Despite reports of irregularities in the manual vote tabulation, there is widespread confidence that the transparent and democratic process, which was largely thanks to public participation, will result in a new president as chosen by the public
espite reports of irregularities in the manual vote tabulation, there is widespread confidence that the transparent and democratic process, which was largely thanks to public participation, will result in a new president as chosen by the public.
The General Elections Commission (KPU) and the Elections Supervisory Agency (Bawaslu) also deserve, at least so far, their fair share of praise. However, it is civil society groups ' and their passion for a fair and democratic process ' that, come the announcement of the official results on July 22, will have played an integral role in the 2014 presidential election.

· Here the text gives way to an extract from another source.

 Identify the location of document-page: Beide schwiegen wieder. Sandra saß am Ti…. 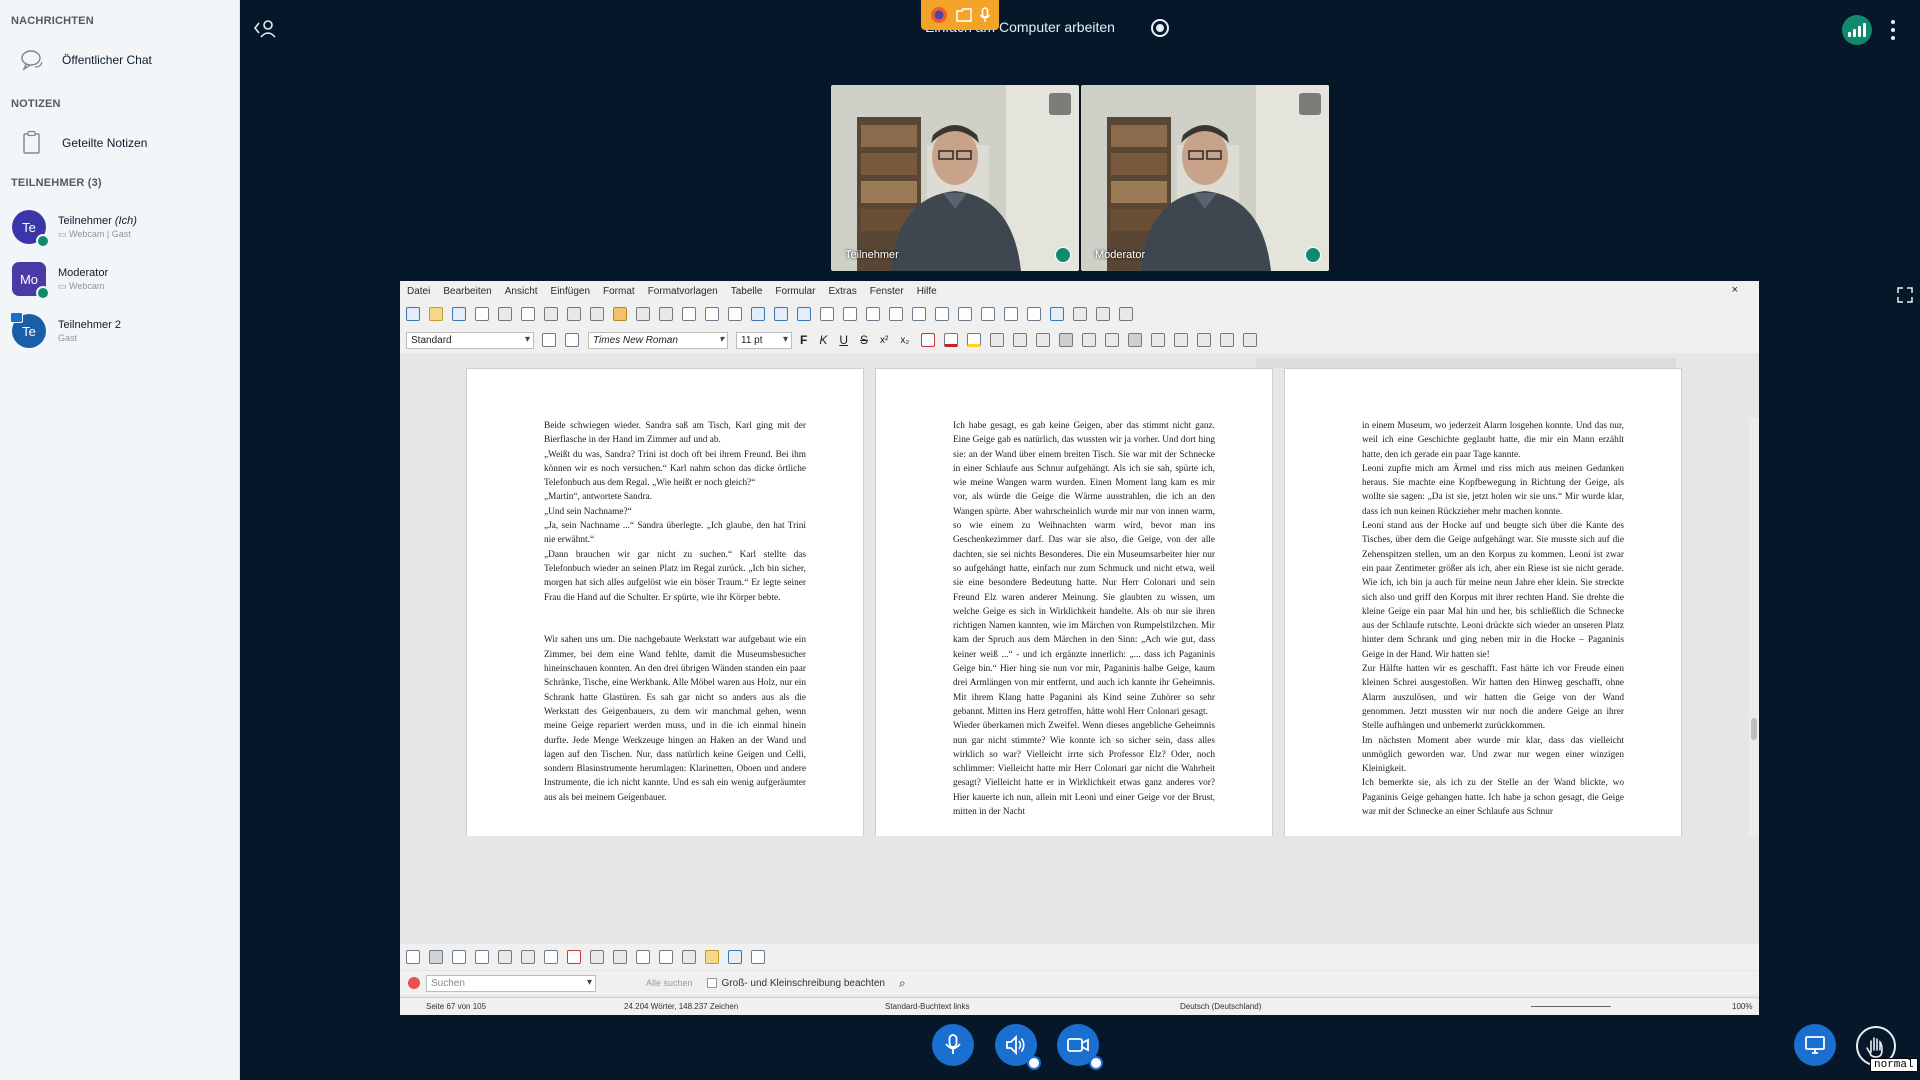
(665, 602).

The website kawalpemilu.org is such an example. With the help of hundreds of volunteers who closely monitored vote recapitulation, the website administrators are doing the real vote-counting job of the KPU: Collecting vote tallies from each polling station and uploading the data for the public.
Of course, the vote recapitulation is a la kawalpemilu, which literally means guard the election, must and should not be considered official despite the data being exactly the same as the KPU's.
Following the data entry of 93.45 percent of the archipelago's 472,672 polling stations as of Wednesday, the website found that presidential candidate Joko 'Jokowi' Widodo and his running mate Jusuf Kalla secured over 60.9 million votes or 52.83 percent of the vote, with rival pair Prabowo Subianto-Hatta Rajasa behind by nearly 6.6 million votes.
Whatever the outcome of the KPU's official results, public monitoring, by the likes of kawalpemilu.org and other civil society groups, will prevent the KPU from compromising its credibility. That is democracy. And Indonesia should thank proponents of the reform movement for ensuring their ideal of 'rule by the people' could become reality.
Former Mathematical Olympiad champion Ainun Najib, the man behind kawalpemilu.org, said the website was created in response to President Susilo Bambang Yudhoyono's call for public participation in monitoring vote recapitulation.
But even without the President's appeal, civil society moved to exercise its right to safeguard the tabulation process after widespread reports of irregularities. Some media suspect the attempts to rig the votes are organized, although their allegations are yet to be proved.
In its investigation, the National Commission on Human Rights (Komnas HAM) found that manipulation might have occurred in 13 provinces where it had conducted election monitoring activities. Chairman of the rights body, Hafid Abbas, said that with only a slim margin separating the two presidential pairs based on numerous quick-count results, the potential for vote rigging had never been higher.
No doubt civil society's involvement in the election process is a development we should cherish. Amid widespread distrust in state institutions' commitment to impartiality, the public's awareness proves Indonesia is fertile ground for democracy to flourish. It is, therefore, very difficult, if not impossible, to deny the publics demand for the leaders it knows deserve the mandate ' Jokowi-Kalla, at least as the manual vote recapitulation kawalpemilu.org has shown. It is the only possibility for the nation.